SM: This is a difficult question, there are so many different watches. Since I am a climber and I like to go out and explore without using too much technology, I don’t even take a phone when I am climbing. When outdoors, I just be with myself. So, I would say I like watches that are not too technical. For this kind of watch, we just need to keep its movement and it works, which is amazing.

WTI: I read that you were afraid of heights while growing up. What motivated you to overcome this fear and become a climber?
SM: As a boy I was really afraid of heights. Two metres up was the maximum; otherwise, I used to panic. I wanted to explore myself more deeply, to understand where this fear was coming from, and I think this was the inspiration for my climbing. It took many years to overcome this fear. I would say that everybody, every alpinist, knows what their fears are, and it’s just that they have learned over the years to handle it. My fears are now my best friend because they show me where I can go and where I should stop.

WTI: What was that one challenging moment on an expedition?
SM: There have been so many over the years, but I can remember one when I was in Nepal in 2017 and we were trying to climb a very difficult mountain.
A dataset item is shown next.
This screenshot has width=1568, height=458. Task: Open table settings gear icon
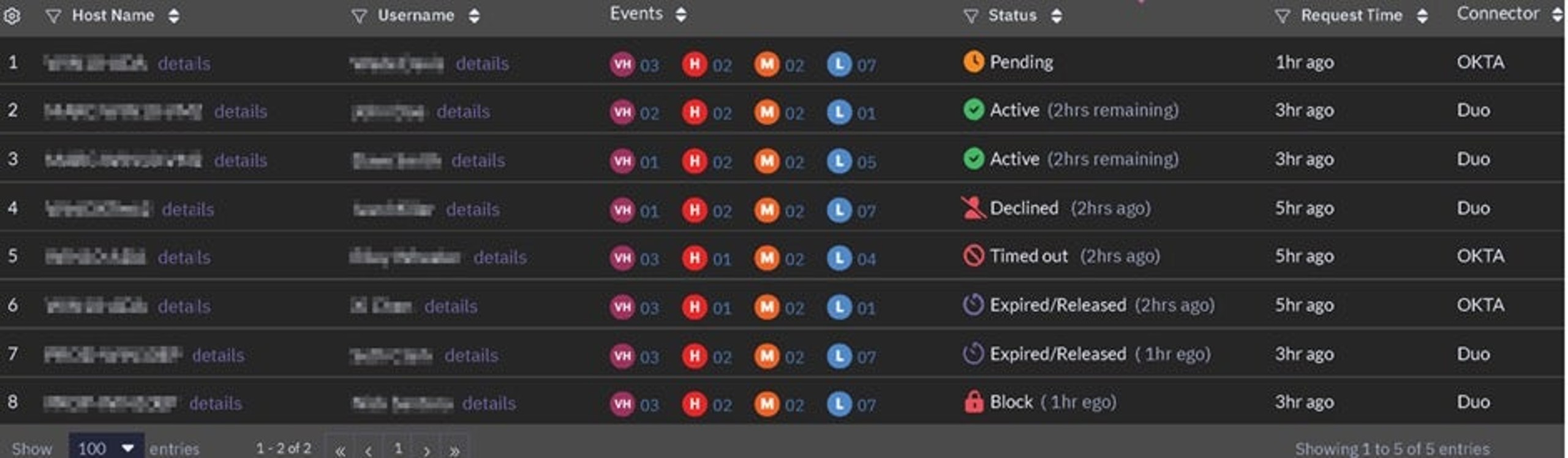12,16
It was 5 o’clock in the evening and it was raining. We started to put up our camp and all of a sudden, an avalanche came. It was unexpected, and it was a huge wave that nearly swept us down the mountain. We were extremely lucky and it shows that the mountains are always dangerous and you have to know where to stop.

WTI: The one lesson you have learnt from your father that is with you on all your adventures?
SM: It’s very simple. He said, “Okay Simon, you’re free to go, it’s your life, but you are never allowed to fall.” This is a very simple sentence but he is absolutely right. If you don’t fall, you’re not in danger or at least not that much, and if you handle your climbing and you know exactly where to stop, you’re quite safe. It is a simple rule, but it will be with me for my whole life and my adventures.

WTI: Your favourite expedition story?
SM: It was four years ago when I was in Pakistan—together with good friend Martin Sieberer, we climbed for nearly three days to reach the summit of an unclimbed peak. It was quite dark and it started to rain and snow and there were strong winds. We were covered in fog and had no idea where to go, and there was this short moment when we were looking into each other’s eyes and we both knew it was getting really dangerous. We had to be ready, careful, and pay attention. And without saying anything, it was clear, just by looking into each other’s eyes. It was a powerful moment.

WTI: What brought you into film-making?
SM: I was studying molecular biology, something very different, and most of my time was inside my laboratory. It was very interesting but it was not my life. Then one day my father came to my room and said, “Simon, why are you not doing mountain films, it’s much more interesting.” And I said, “Yeah, why not? Why not try?” We are both no experts in film-making, but we know the history of climbing and so we started to produce our first documentary. As of today, we have done more than 10 movies and our goal was and still is to make the audience see and know how alpinism developed. Alpinism is a very long tradition, especially in the Alps, and so it’s important to pass this knowledge and also the way of thinking to the future generations.

WTI: What keeps you calm and motivated on an expedition?
SM: When you go on an expedition you think of the mountain for years. The motivation is always there, but it’s just not easy to stay calm. It is something that I learned over the years and it may sound funny but if you’re going to climb a mountain, most of the time it is just sitting around and waiting. And this, for me at least, is much more difficult. You can go out of the tent and do something but the waiting is the most difficult thing 
It is something I and every alpinist had to learn.

Simon finished 7th in the Antarctic Ice Marathon, along with another adventure enthusiast, Laurent Lecamp, Managing Director, Watch Division, Montblanc.

This story first appeared in WatchTime India's January 2024 print issue.